- No data program or initiative without a purpose. Sounds like basic but so true. It’s not the first time that that a data initiative is kicked off because it’s innovative but at the end doesn’t address any real business need.
- In order to be successful you need to inform business leaders at all levels. Not just C-level but all leadership in your business stakeholder community. Of course, these business leaders also need to be open to listen. Reading tip: Also have see our post about MDM business case building.
- Correctly translating business needs is important but also understanding the right priorities is key. What are my real burning data platforms?
- In the AI, ML, …. Basically the data science context, we are happy to see that a substantial number of business leaders managed to gain understanding of the most important principles of data science. Pay the necessary attention to this in your organization and make sure that you also remove the data & data science ‘language barrier’.

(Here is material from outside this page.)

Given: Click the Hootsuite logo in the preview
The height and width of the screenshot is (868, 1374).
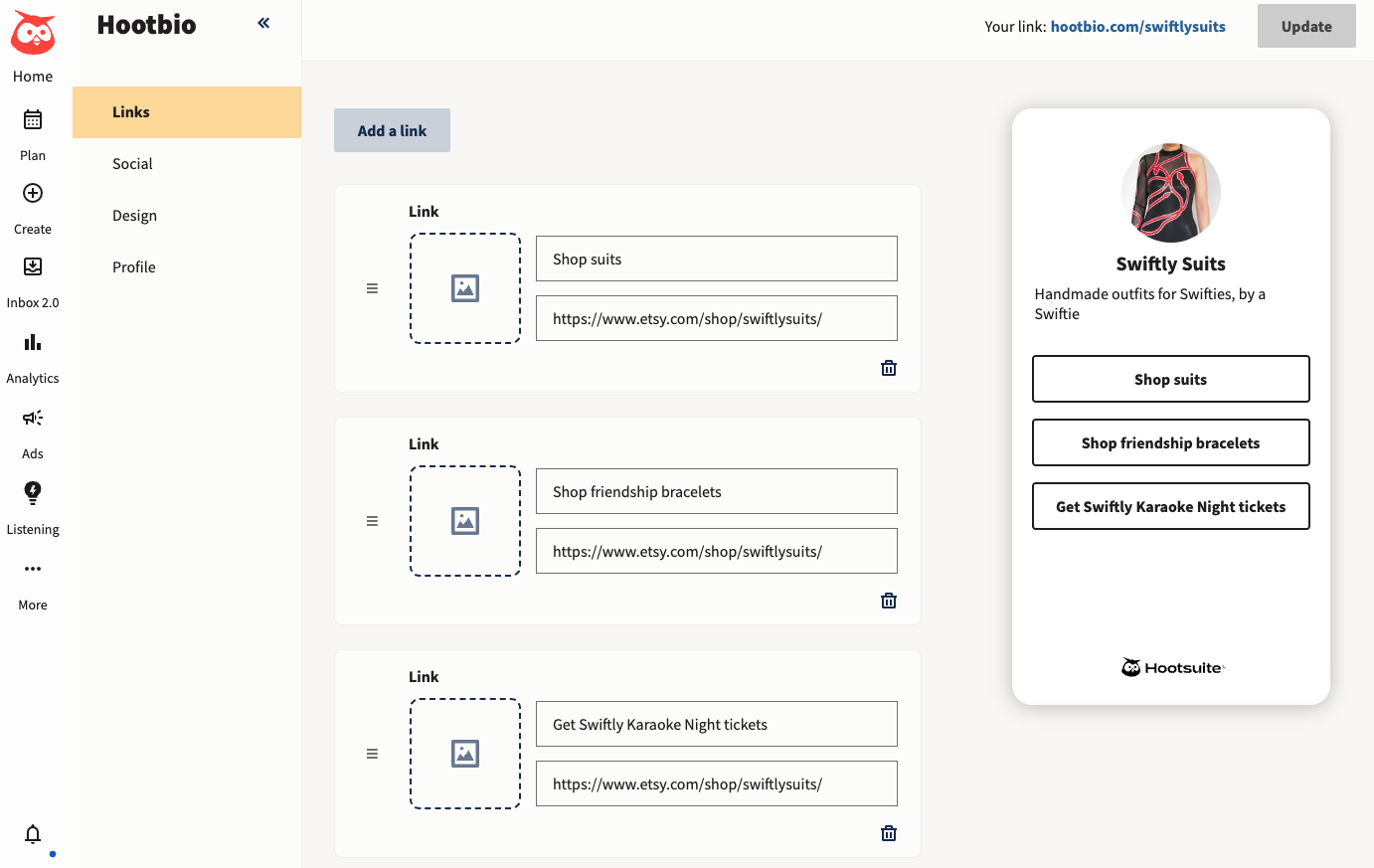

- Don’t forget the company politics. In some organizations you will need to cope with individuals attempting to sabotage constructive change if it was ‘not invented here’ or ‘owned by us’. This point of attention was valid before, but unfortunately is still there and definitely present in the context of data programs.
- Ethics is not about a choice, it’s an obligation. Data can be powerful and can potentially deliver huge value. Besides this potential, it also comes with a duty of care. In an era where customer centricity is vital, you need to make sure that your data management is objective, trustworthy and transparent to your customers and other stakeholders.
- Ethics carry a cost. However the cost of not doing things right is much higher. Think about the overall and longer term reputationally and commercially cost.